De même que le guide sur l'impact environnemental publié par le Ministère de l'Ecologie, le rapport parlementaire fait l'impasse sur les terrains forestiers potentiellement convoités par les fermes photovoltaïques.
Ainsi dans les Landes et en Gironde ce sont près de 5000 ha qui sont prévus (dont plus de 1000 pour lesquels la procédure est lancée), en défrichement de terrains forestiers.
Or les terrains forestiers ne sont pas des terres abandonnées, ce sont aussi des espaces de production de bois-matériaux et... de biomasse pour l'énergie (qui fait également l'objet d'une politique publique de promotion avec la création attendue de trois centrales de cogénération à l'issue de l'appel d'offre CRE II).
Il y a donc une certaine incohérence à soutenir sur les mêmes espaces des fermes photovoltaïque, d'autant que le bilan carbone d'une installation sur défrichement forestier est assez contestable.
Par ailleurs cette pression vient se rajouter aux multiples autres: défrichement agricole (maïs irrigué), urbanisation, grandes infrastructures (autoroutes et LGV).
Et vous avez raison de parler de spéculation.
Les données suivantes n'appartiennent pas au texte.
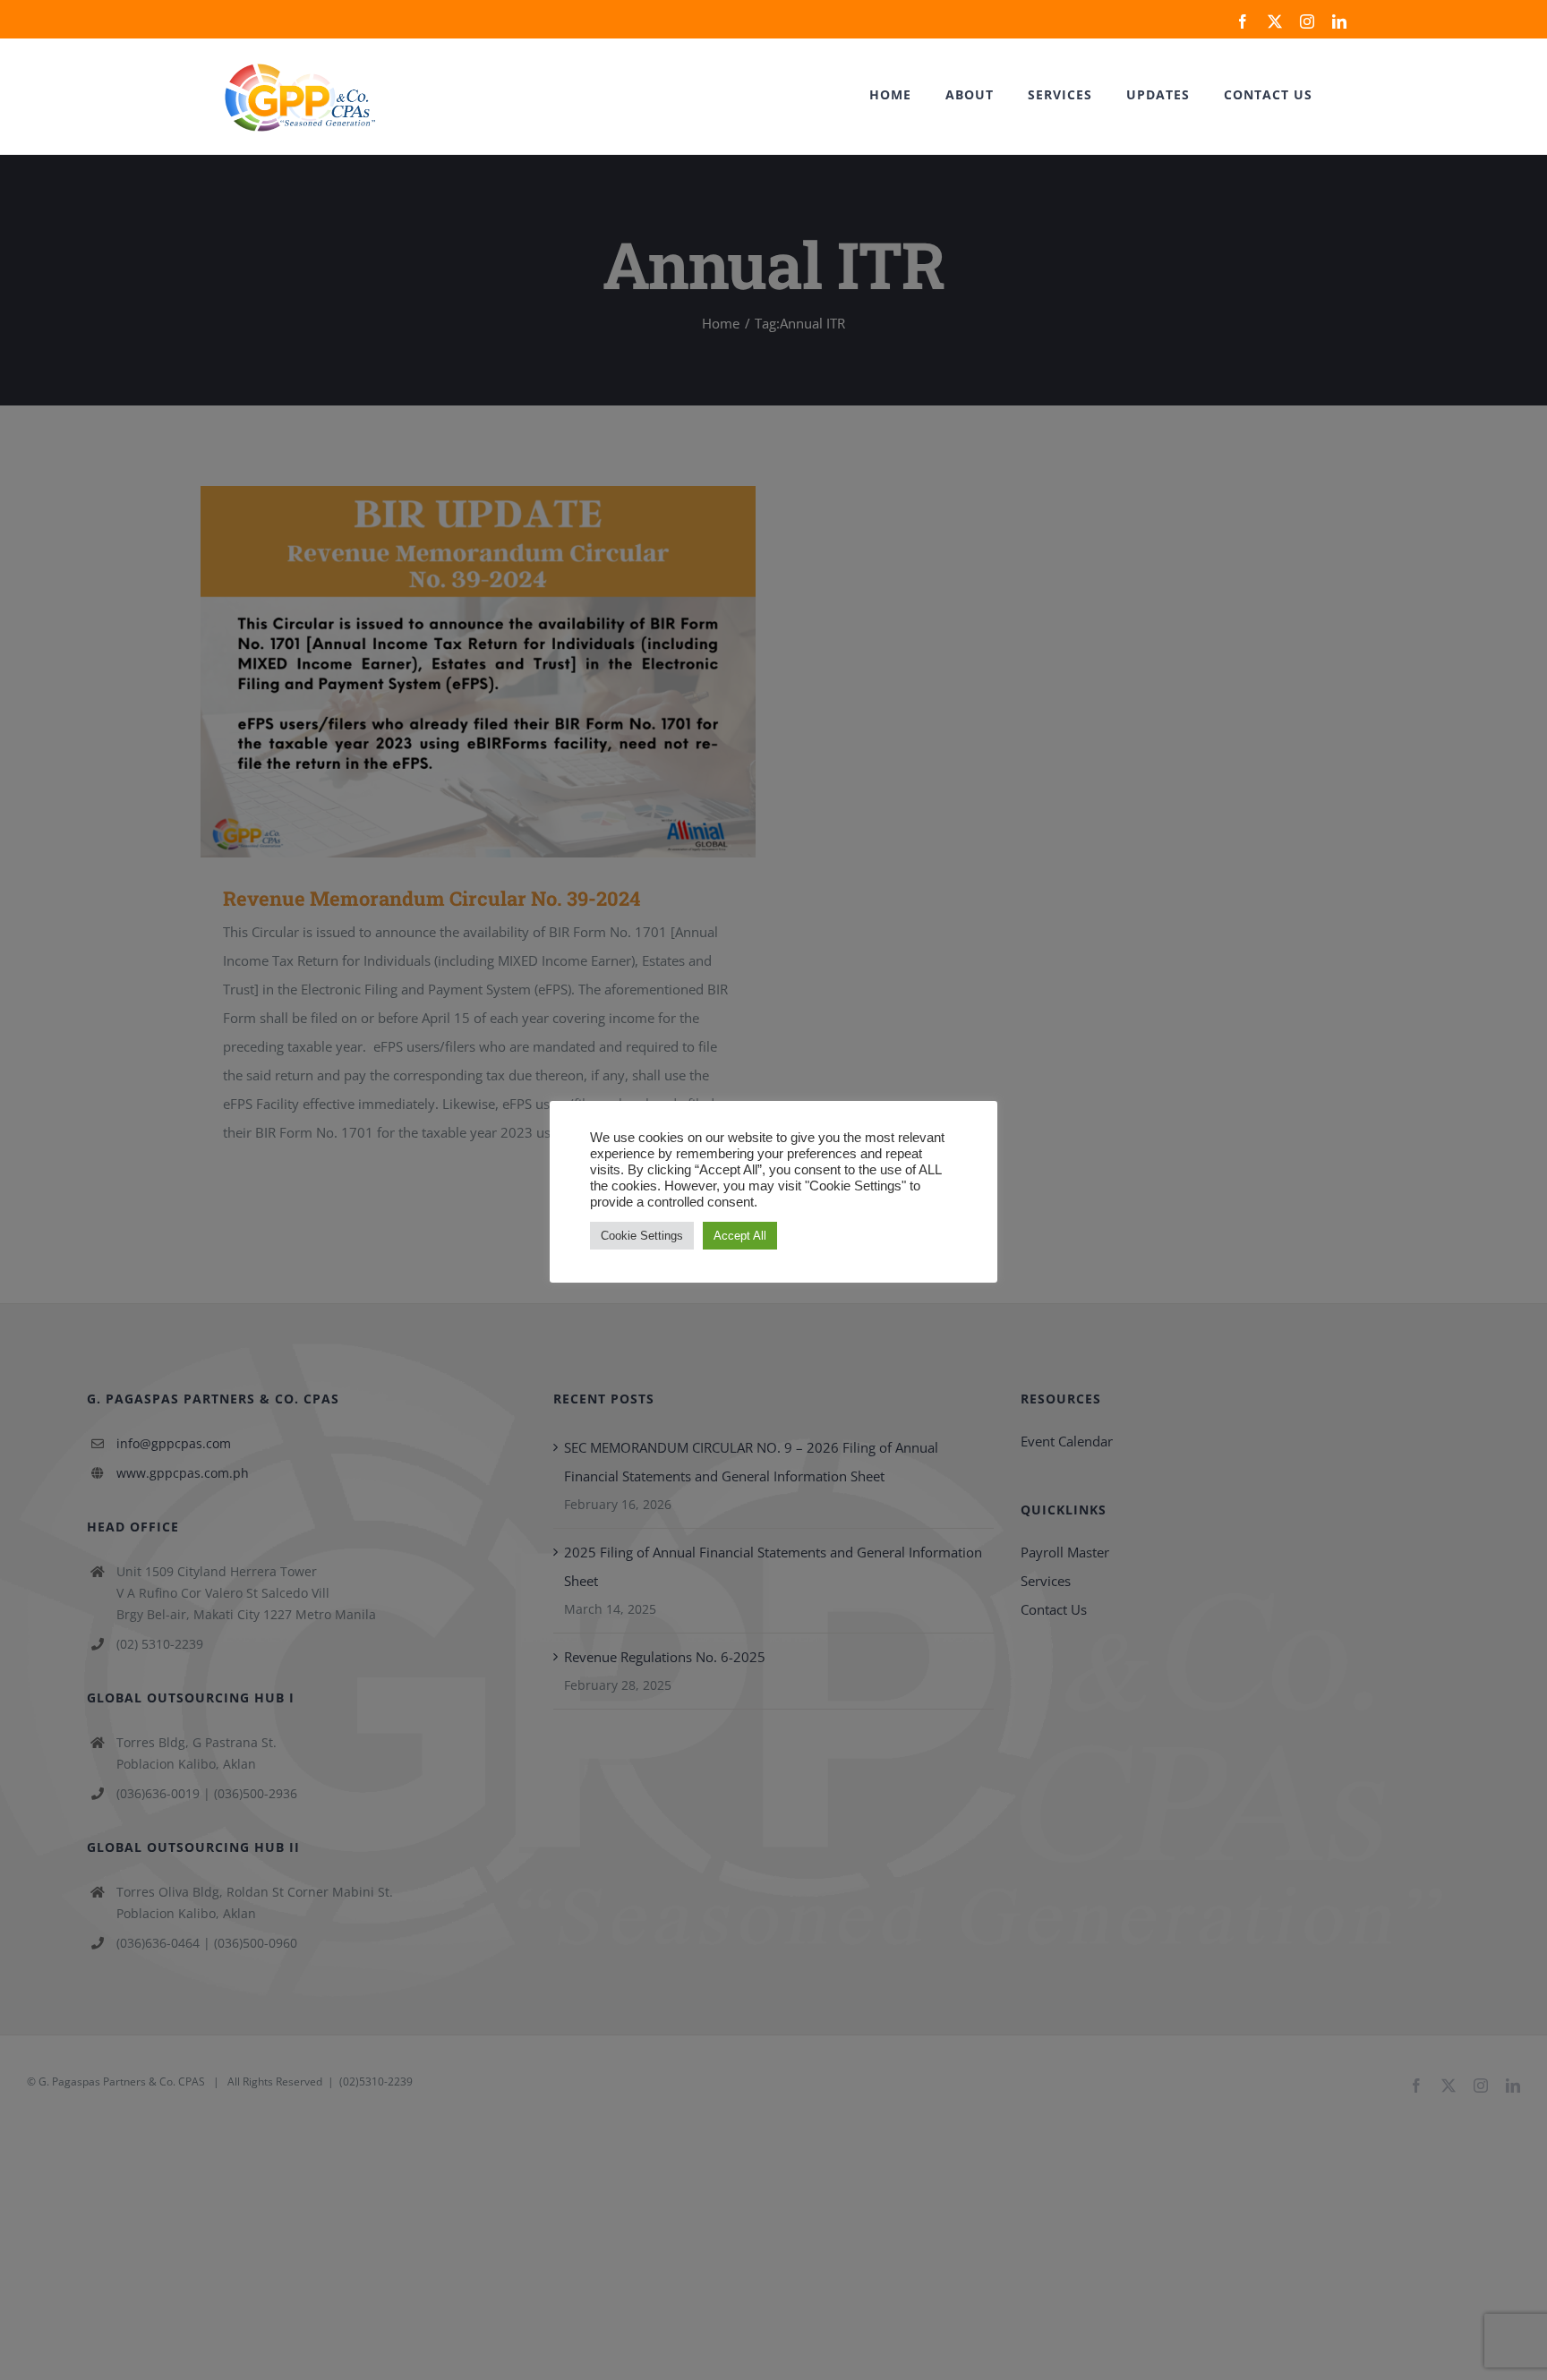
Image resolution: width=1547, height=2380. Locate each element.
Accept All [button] (740, 1235)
Si les terres arables ne résistent pas aux locations faramineuses permises par un prix de rachat de l'électricité absolument colossal (celle produite à partir de biomasse est malheureusement très très loin derrière...), que dire alors des terres forestières, dont la rentabilité, par essence faible, a été réduite à néant par la tempête Klaus de janvier 2009.
Les communes (car pour le moment les projets portent essentiellement sur des terrains de propriété publique) s'arrachent les projets, quitte à faire pression sur les propriétaires en les menaçant de DUP.
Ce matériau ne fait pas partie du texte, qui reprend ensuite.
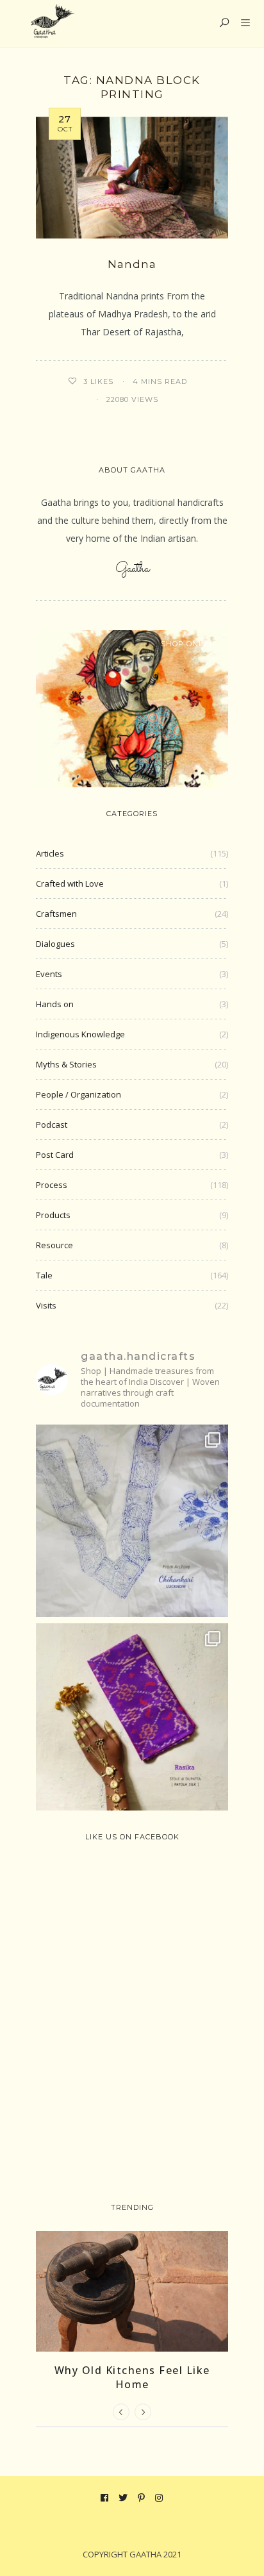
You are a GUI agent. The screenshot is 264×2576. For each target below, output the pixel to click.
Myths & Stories (66, 1064)
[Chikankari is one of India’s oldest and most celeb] (132, 1521)
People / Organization (78, 1094)
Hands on (55, 1004)
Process (51, 1185)
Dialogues (55, 943)
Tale (44, 1275)
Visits (46, 1305)
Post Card (55, 1154)
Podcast (51, 1124)
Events (49, 974)
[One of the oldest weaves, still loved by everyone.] (132, 1719)
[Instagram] (159, 2498)
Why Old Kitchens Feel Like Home (132, 2377)
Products (53, 1215)
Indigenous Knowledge (80, 1034)
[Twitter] (123, 2498)
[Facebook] (105, 2498)
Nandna (132, 264)
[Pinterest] (141, 2498)
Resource (54, 1245)
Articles (50, 853)
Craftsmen (56, 913)
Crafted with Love (70, 883)
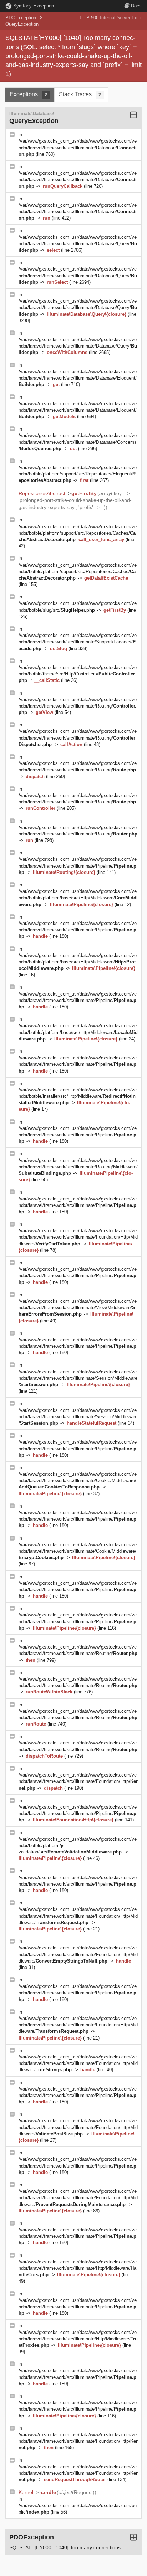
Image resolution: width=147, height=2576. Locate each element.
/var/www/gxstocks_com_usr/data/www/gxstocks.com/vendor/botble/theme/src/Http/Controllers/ (78, 674)
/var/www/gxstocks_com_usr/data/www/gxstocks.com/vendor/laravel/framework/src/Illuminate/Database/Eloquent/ (78, 378)
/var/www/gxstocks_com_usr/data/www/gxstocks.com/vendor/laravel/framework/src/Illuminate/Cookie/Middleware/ (78, 1480)
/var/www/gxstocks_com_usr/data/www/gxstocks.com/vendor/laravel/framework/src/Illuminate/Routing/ (78, 706)
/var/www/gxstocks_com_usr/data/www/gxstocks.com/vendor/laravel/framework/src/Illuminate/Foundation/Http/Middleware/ (78, 1237)
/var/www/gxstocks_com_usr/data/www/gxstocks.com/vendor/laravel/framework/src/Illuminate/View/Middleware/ (78, 1308)
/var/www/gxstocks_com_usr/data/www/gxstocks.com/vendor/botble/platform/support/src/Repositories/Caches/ (78, 533)
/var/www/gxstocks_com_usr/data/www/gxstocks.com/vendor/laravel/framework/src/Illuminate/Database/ (78, 147)
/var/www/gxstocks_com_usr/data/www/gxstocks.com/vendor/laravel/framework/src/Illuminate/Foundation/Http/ (78, 1781)
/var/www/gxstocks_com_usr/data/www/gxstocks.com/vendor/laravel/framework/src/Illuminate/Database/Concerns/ (78, 442)
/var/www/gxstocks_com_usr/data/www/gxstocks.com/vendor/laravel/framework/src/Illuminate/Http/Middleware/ (78, 2268)
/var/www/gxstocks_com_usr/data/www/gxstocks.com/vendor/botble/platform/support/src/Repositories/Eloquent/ (78, 474)
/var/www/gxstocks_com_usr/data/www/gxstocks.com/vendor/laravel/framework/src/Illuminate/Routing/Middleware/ (78, 1167)
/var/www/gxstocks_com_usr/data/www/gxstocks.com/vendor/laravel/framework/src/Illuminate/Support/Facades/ (78, 642)
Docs (136, 6)
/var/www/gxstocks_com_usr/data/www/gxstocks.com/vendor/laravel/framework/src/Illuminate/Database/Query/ (78, 244)
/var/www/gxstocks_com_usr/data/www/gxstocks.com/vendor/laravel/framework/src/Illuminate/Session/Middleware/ (78, 1378)
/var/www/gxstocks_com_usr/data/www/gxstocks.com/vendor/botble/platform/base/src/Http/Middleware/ (78, 898)
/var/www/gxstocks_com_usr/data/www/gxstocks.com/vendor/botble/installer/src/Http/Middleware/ (78, 1096)
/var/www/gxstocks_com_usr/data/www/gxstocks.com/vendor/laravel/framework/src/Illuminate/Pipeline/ (78, 866)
Et les entreprises du photovoltaïque se montrent très agressives dans leur prospection en n'hésitant pas à mettre les territoires en concurrence.
Ambiance...

Mais pour ce que je peux en lire, ces informations ne sont pas encore remontées jusqu'aux cercles parisiens (à l'exception notable de la FNSAFER)... où alors ça ne les intéresse pas, après tout, ça n'est que de la forêt.